CM2 purchased some shares of one of its suppliers, Infrared Co., as an investment. CM2 paid $140,186 for the shares. Although management plans to hold this investment for the long-term, the company may need to sell it in the future for liquidity purposes. Conner and Martin also think that making investments in some of their other suppliers can be a good way to ensure quality and consistency in the components they buy from these suppliers. Because many of its suppliers are public companies, it should be fairly easy for CM2 to buy shares on the open market.
Conner and Martin mention that they might go so far as to buy 10–15% of the common stock of one of their main suppliers and up to 30% of the common stock of another supplier of routers, which are critical pieces in the CM2 system. They want you to help them understand whether it makes a difference if they buy just 10–15% or if they buy 30% of these suppliers’ shares. Both these suppliers have been around for some time and, with very few exceptions, the parts ordered from them have been of high quality and delivered on time; Conner and Martin tell you that if they do buy these stocks, they anticipate holding them for a long time.
1. Use the investment in Infrared Co. to illustrate the accounting and financial reporting implications of an equity investment in a supplier. While the growth prospects for Infrared are quite good, in the current year it reported a net loss of $120,000 and paid cash dividends of $24,000. The fair value of the Infrared shares is $150,000 at year-end. Prepare journal entries for the Infrared investment, assuming:
(a) CM2’s investment represents 10% of Infrared shares.
(b) CM2’s investment represents 30% of Infrared shares.
Indicate the differential effect on income between the accounting for the conditions under assumptions 1 and 2.
2. Conner and Martin have heard that as long as they do not hold more than 20% of the shares of one of these suppliers, they are able to recognize the unrealized gains on these equity investments in income. Prepare a memorandum to Conner and Martin with references to the authoritative literature on the accounting for equity investments of less than 20% ownership. Discuss other factors beyond the percentage of shares owned that should be considered in determining the accounting for investments if they hold at least 20% but less than or equal to 50% of the stock of another company.

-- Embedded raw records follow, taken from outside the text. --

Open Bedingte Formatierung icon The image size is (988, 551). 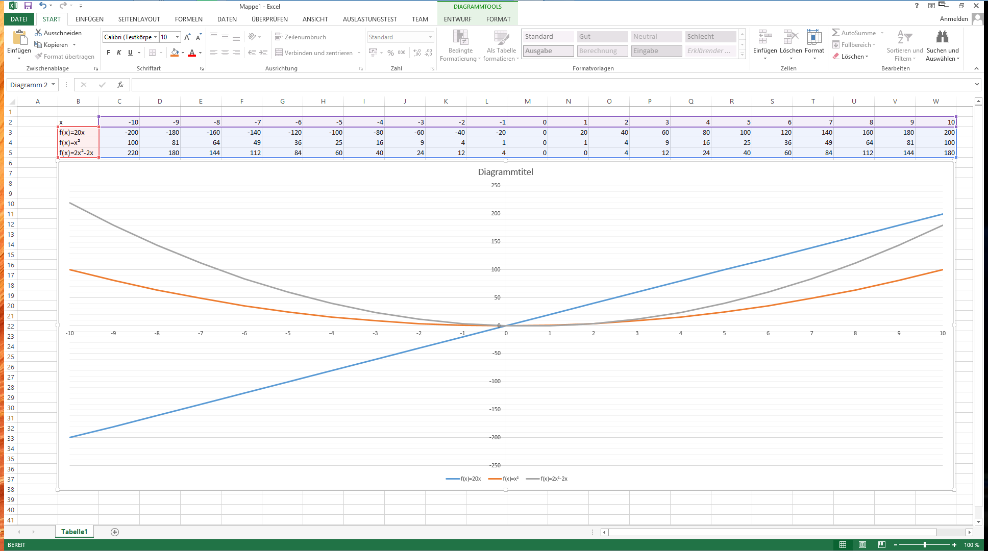coord(460,37)
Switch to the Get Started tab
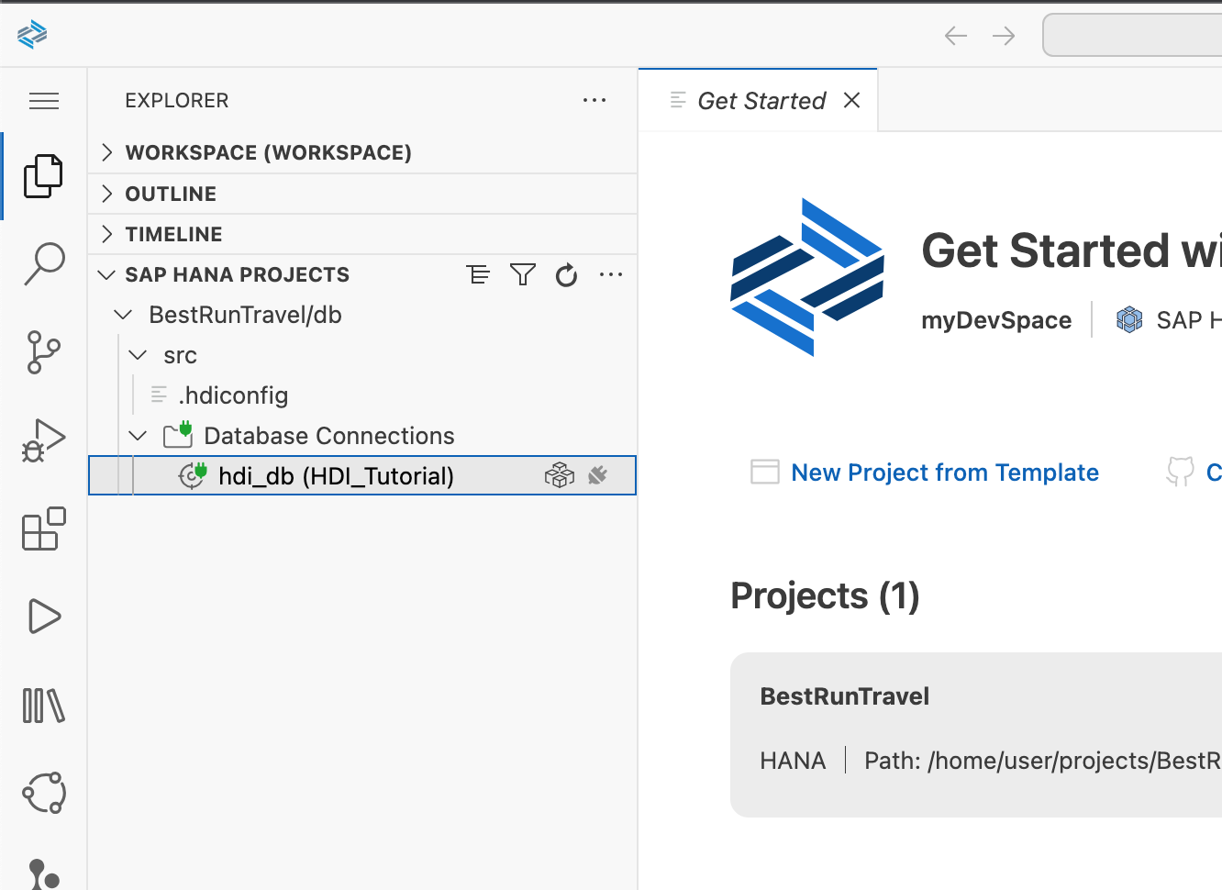Image resolution: width=1222 pixels, height=890 pixels. 761,101
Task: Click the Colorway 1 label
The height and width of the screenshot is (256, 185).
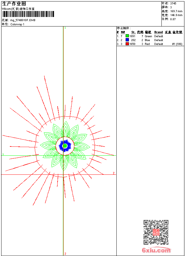Action: pos(17,24)
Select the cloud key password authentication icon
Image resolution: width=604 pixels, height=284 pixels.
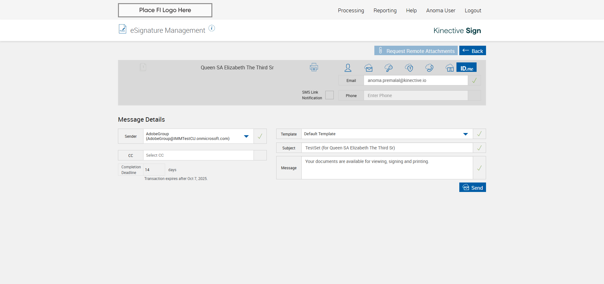click(389, 67)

Journal entry of Investment in Supplier Infrared Co:
Investment in Infrared Co……Dr$140,186
(being investment made in shares)
To Dividend 24000
(being dividend received in cash)
(a) CM2’s investment represents 10% of Infrared shares
In this case CM2 will earn dividend according to investment holding of 10%. And it has not any significant influence over the supplier.Under the income statement CM2 will show dividend income. Like
(a) Interest Income (in case of a company other than a finance company);
(b) Dividend Income;
In Balance Sheet, Investment will be shown as long term investment (in shares) valued at cost.
(b) CM2’s investment represents 30% of Infrared shares
A holding of 20% or more of the voting power (directly or through subsidiaries) will indicate significant influence unless it can be clearly demonstrated otherwise. If the holding is less than 20%, the investor will be presumed not to have significant influence unless such influence can be clearly demonstrated. [IAS 28.6]
Accounting for associates
In its consolidated financial statements, an investor should use the equity method of accounting for investments in associates
Applying the equity method of accounting: Under the equity method of accounting, an equity investment is initially recorded at cost and is subsequently adjusted to reflect the investor’s share of the net profit or loss of the associate. [IAS 28.11]

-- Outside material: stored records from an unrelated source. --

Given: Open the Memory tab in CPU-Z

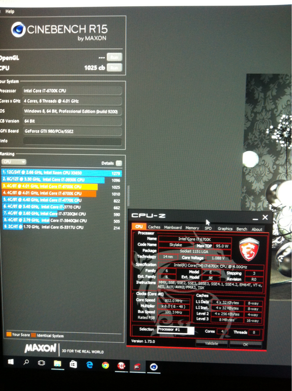Looking at the screenshot, I should (192, 228).
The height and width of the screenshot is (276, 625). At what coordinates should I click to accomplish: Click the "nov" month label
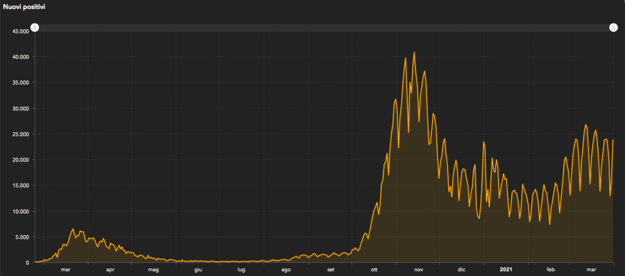pyautogui.click(x=419, y=269)
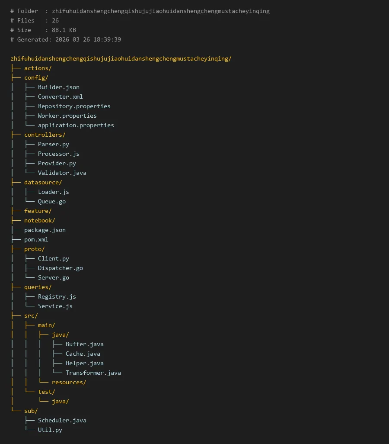Open package.json at root level
389x444 pixels.
(x=45, y=230)
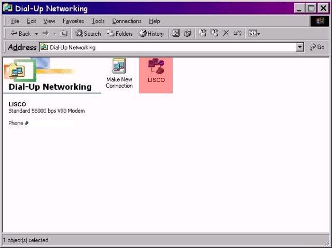Screen dimensions: 332x248
Task: Click the Undo toolbar icon
Action: [x=237, y=34]

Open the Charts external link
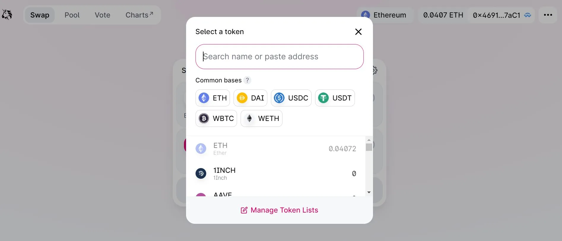click(x=139, y=15)
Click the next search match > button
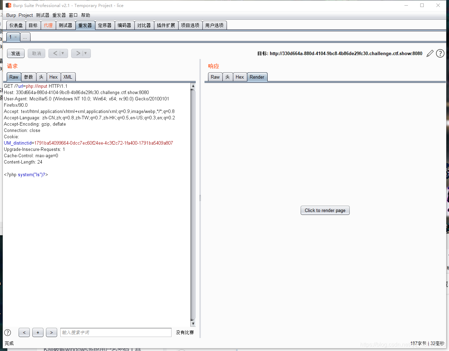449x351 pixels. (x=51, y=332)
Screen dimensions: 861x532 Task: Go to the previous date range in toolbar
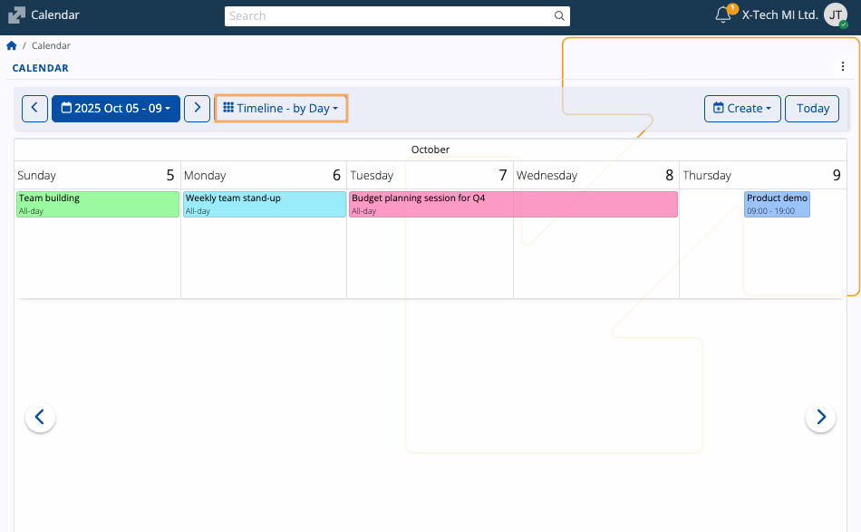pyautogui.click(x=34, y=109)
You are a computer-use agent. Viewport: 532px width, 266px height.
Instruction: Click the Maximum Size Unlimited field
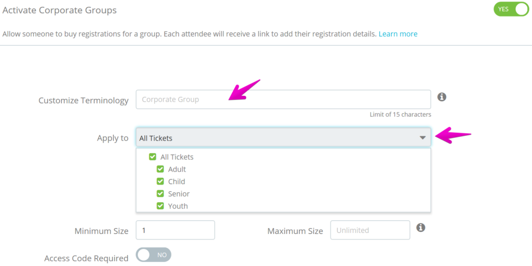(x=370, y=230)
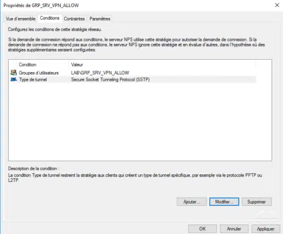
Task: Click the Ajouter button
Action: pos(192,202)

Distributions and other adjustments to carrying amount. Distributions (i.e Dividend) received from the investee reduce the carrying amount of the investment. Adjustments to the carrying amount may also be required arising from changes in the investee’s other comprehensive income that have not been included in profit or loss (for example, revaluations). [IAS 28.11]

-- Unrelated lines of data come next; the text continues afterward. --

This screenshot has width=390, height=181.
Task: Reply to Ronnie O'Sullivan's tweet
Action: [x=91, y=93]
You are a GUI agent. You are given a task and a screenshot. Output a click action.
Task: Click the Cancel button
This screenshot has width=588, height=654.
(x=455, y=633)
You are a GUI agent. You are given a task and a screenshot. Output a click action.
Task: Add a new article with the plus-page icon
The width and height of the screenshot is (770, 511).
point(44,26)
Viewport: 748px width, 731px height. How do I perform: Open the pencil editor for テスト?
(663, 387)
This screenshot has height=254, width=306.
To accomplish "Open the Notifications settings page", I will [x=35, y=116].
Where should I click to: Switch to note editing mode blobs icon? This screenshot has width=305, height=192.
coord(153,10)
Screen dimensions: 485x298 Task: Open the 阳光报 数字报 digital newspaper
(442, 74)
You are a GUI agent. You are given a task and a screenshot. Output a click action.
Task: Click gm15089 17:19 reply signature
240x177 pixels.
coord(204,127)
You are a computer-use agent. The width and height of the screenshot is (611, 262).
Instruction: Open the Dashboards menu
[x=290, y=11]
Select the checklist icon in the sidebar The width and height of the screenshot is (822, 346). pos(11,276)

If Conner and Martin holds 20% or more share of other company (but not more than 50%) which carry a right to vote, (directly or through subsidiaries) will indicate significant influence. While significant influence gives power to participate in the financial and operating policy decisions but not control them. Hence in case where Conner & Marting will hold more than 20% of share of another company then they can manage financial & operating policy which can help them to get best quality product. Although CM2 is receiving material of high quality & delivery in time but significant influence will cope with any anticipated risk of not receiving the material in time or good quality.